- _TEXT EXTRACT_
>> START

I could care less at this point how the Pharisees and their students (the bulk of the people in Jesus' earthly days) missed the mark of understanding. They were living in the final apostasy of the OC era. I specifically said "_what Jeremiah and other OC saints anticipated_," by which I mean the true and best Messianic expectations, some of which are told explicitly in Heb.11, and elsewhere. How _should_ the *remnant* have been reading it, that is the question, and it is answered by Jesus, Jn.5:39; 3:10; Lk.24:25-27.

I agree that the passages (Jer.31 and Heb.8) are meant to shed light on each other; neither can be interpreted in a vacuum, and then brought to the other. But I think there are deeper presuppositions that you need to acknowledge. I have a presupposition that says: _Heaven is the first place where I don't need to tell my brothers, "Know the Lord."_ Another one says: _I'm not in heaven yet._ A third is: _I live at present in an evil age._

Conclusion: Jeremiah is referring ideally to a reality entirely beyond this present evil age.

>> END

- _RAW DATA_

>> START

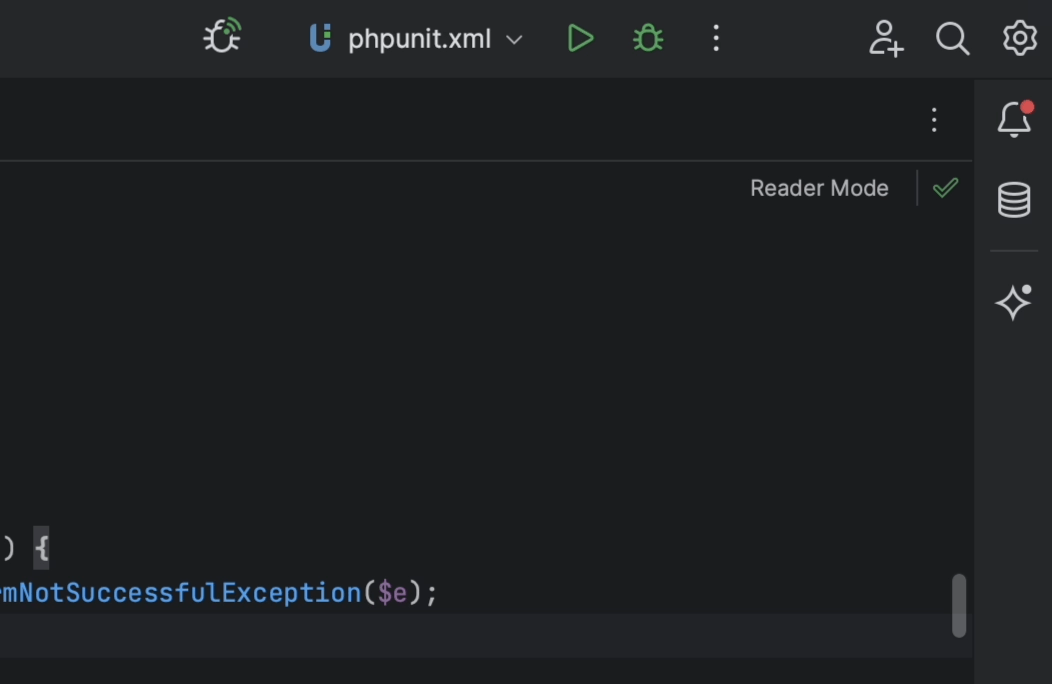Start debugging with the green bug icon

tap(648, 39)
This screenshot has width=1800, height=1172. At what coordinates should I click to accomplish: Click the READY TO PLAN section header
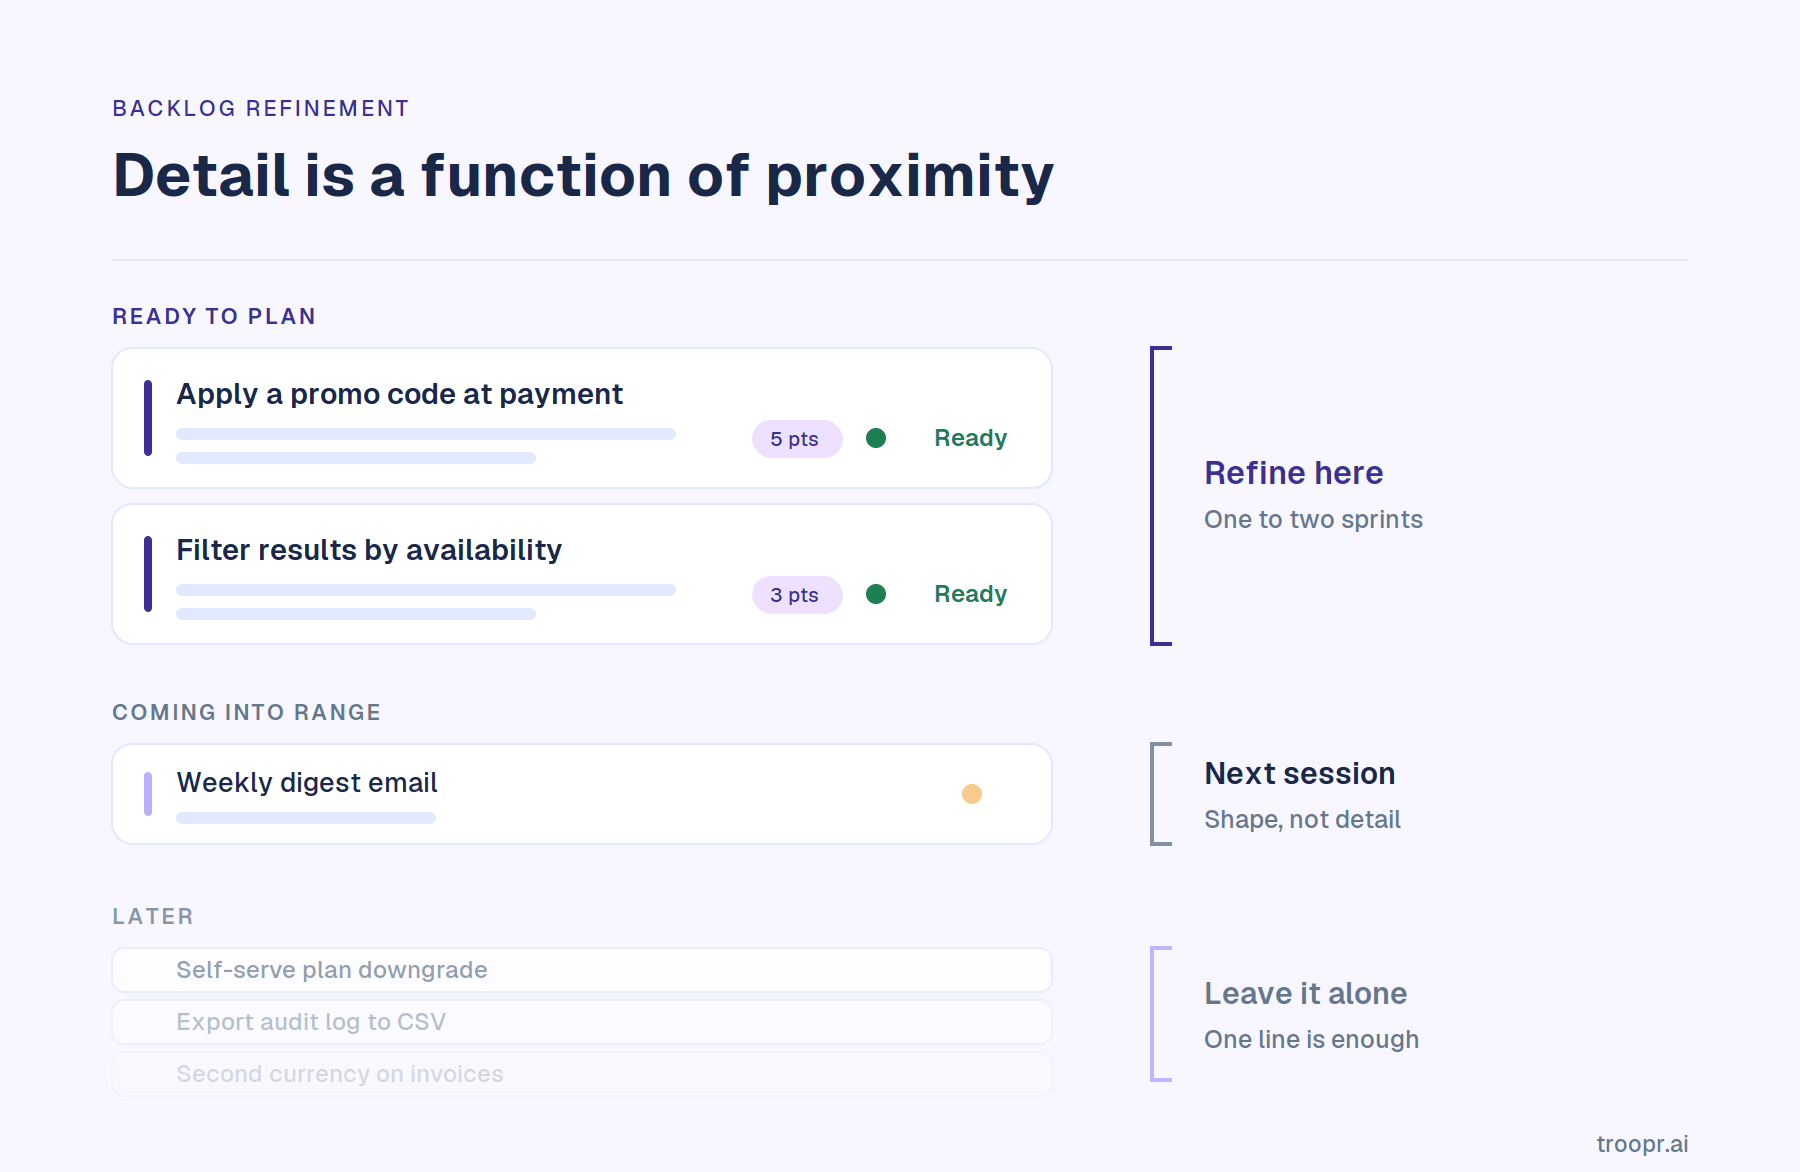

>> END

- _PROMPT 1_
Echo the post on Jeremiah and Hebrews, everything from "I could care" down to "Jn.5:39; 3:10; Lk.24:25-27.".
- _PROMPT 2_
Please summarize the post on Jeremiah and Hebrews in two sentences.
The listing is material separate from the post.

- _CORRECT OUTPUT 1_
I could care less at this point how the Pharisees and their students (the bulk of the people in Jesus' earthly days) missed the mark of understanding. They were living in the final apostasy of the OC era. I specifically said "_what Jeremiah and other OC saints anticipated_," by which I mean the true and best Messianic expectations, some of which are told explicitly in Heb.11, and elsewhere. How _should_ the *remnant* have been reading it, that is the question, and it is answered by Jesus, Jn.5:39; 3:10; Lk.24:25-27.

- _CORRECT OUTPUT 2_
The writer sets aside how the Pharisees and their students missed the mark and asks how the remnant should have read the Scriptures, a question answered by Jesus in John and Luke. Agreeing that Jeremiah 31 and Hebrews 8 shed light on each other, the writer lays out three presuppositions (heaven is the first place with no need to tell brothers "Know the Lord," the writer is not in heaven yet, and the present is an evil age) and concludes that Jeremiah ideally refers to a reality entirely beyond this present evil age.